The hunters, guided by his distant barking, hastened after him; they had to run a mile, and they got there all out of breath, which happens very soon in such an atmosphere. Duke stood pointing about fifty feet from an enormous mass which was rolling about on the top of a small iceberg.

"Just what we wanted!" shouted the doctor, cocking his gun.

"A fine bear!" said Bell, following the doctor's example.

"A curious bear!" said Johnson, who intended to fire after his companions.

Duke barked furiously. Bell advanced about twenty feet, and fired; but the animal seemed untouched, for he continued rolling his head slowly.

Johnson came forward, and, after taking careful aim, he pulled the trigger.

"Good!" said the doctor; "nothing yet! Ah, this cursed refraction! We are too far off; we shall never get used to it! That bear is more than a mile away."

"Come on!" answered Bell.

The three companions hastened toward the animal, which had not been alarmed by the firing; he seemed to be very large, but, without weighing the danger, they gave themselves up already to the joy of victory. Having got within a reasonable distance, they fired; the bear leaped into the air and fell, mortally wounded, on the level ice below.

Duke rushed towards him.

"That's a bear," said the doctor, "which was easily conquered."

"Only three shots," said Bell with some scorn, "and he's down!"

"That's odd," remarked Johnson.

"Unless we got here just as he was going to die of old age," continued the doctor, laughing.

"Well, young or old," added Bell, "he's a good capture."

Talking in this way they reached the small iceberg, and, to their great surprise, they found Duke growling over the body of a white fox.

"Upon my word," said Bell, "that's too much!"

"Well," said the doctor, "we've fired at a bear, and killed a fox!"

Johnson did not know what to say.

"Well," said the doctor with a burst of laughter in which there was a trace of disappointment, "that refraction again!

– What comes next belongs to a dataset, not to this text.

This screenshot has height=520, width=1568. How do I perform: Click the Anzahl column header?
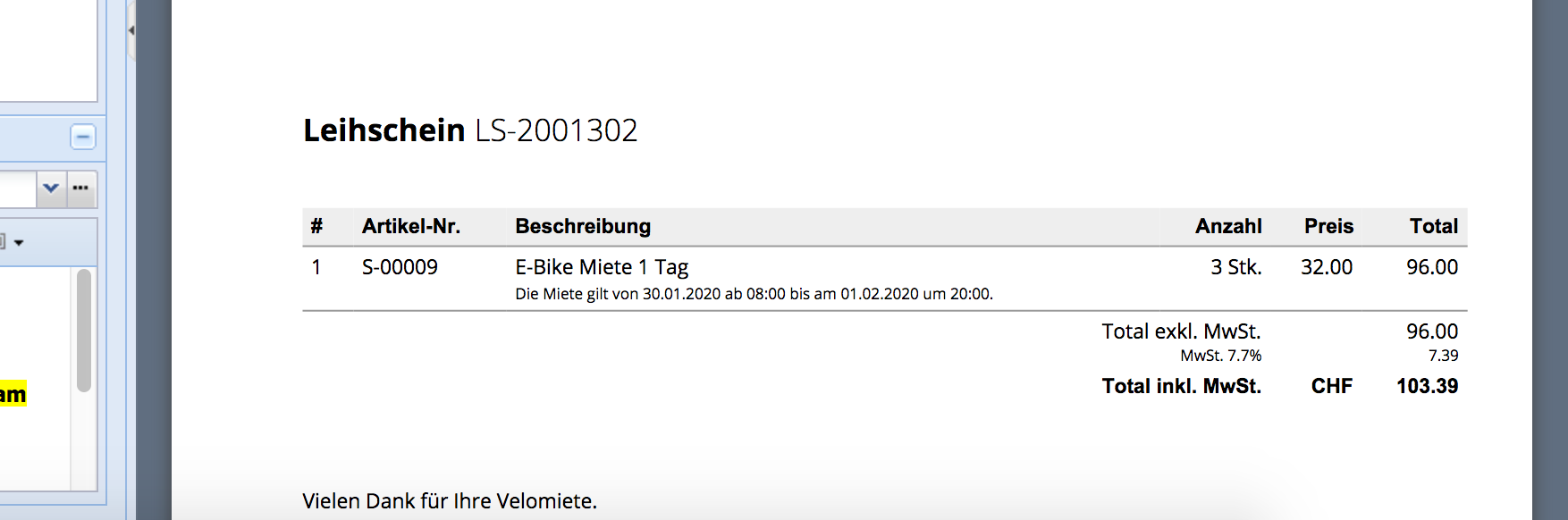1228,226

It's always deceiving us."

"What do you mean, Doctor?" asked the carpenter.

"Yes, my friend; it deceived us with respect to its size as well as the distance! It made us see a bear in a fox's skin! Such a mistake is not uncommon under similar circumstances! Well, our imagination alone was wrong!"

"At any rate," answered Johnson, "bear or fox, he's good eating. Let's carry him off."

But as the boatswain was lifting him to his shoulders: —

"That's odd," he said.

"What is it?" asked the doctor.

"See there, Doctor, he's got a collar around his neck."

"A collar?" asked the doctor again, examining the fox.

In fact, a half-worn-out copper collar appeared under his white fur; the doctor thought he saw letters engraved upon it; he unfastened it from the animal's neck, about which it seemed to have been for a long time.

"What does that mean?" asked Johnson.

"That means," said the doctor, "that we have just killed a fox more than twelve years old, – a fox who was caught by James Ross in 1848."

"Is it possible?" said Bell.

"There's no doubt about it. I'm sorry we killed him! While he was in winter-quarters, James Ross thought of trapping a large number of white foxes; he fastened on their necks copper collars on which was engraved the position of his ships, the Enterprise and Investigator, as well as where the supplies were left. These animals run over immense distances in search of food, and James Ross hoped that one of them might fall into the hands of one of the men of the Franklin expedition. That's the simple explanation; and this poor beast, who might have saved the life of two crews, has fallen uselessly beneath our guns."

"Well, we won't eat it," said Johnson, "especially if it's twelve years old. But we shall keep the skin as a memento."

Johnson raised it to his shoulders. The hunters made their way to the ship, guiding themselves by the stars; their expedition was not wholly without result; they were able to bring back several ptarmigans.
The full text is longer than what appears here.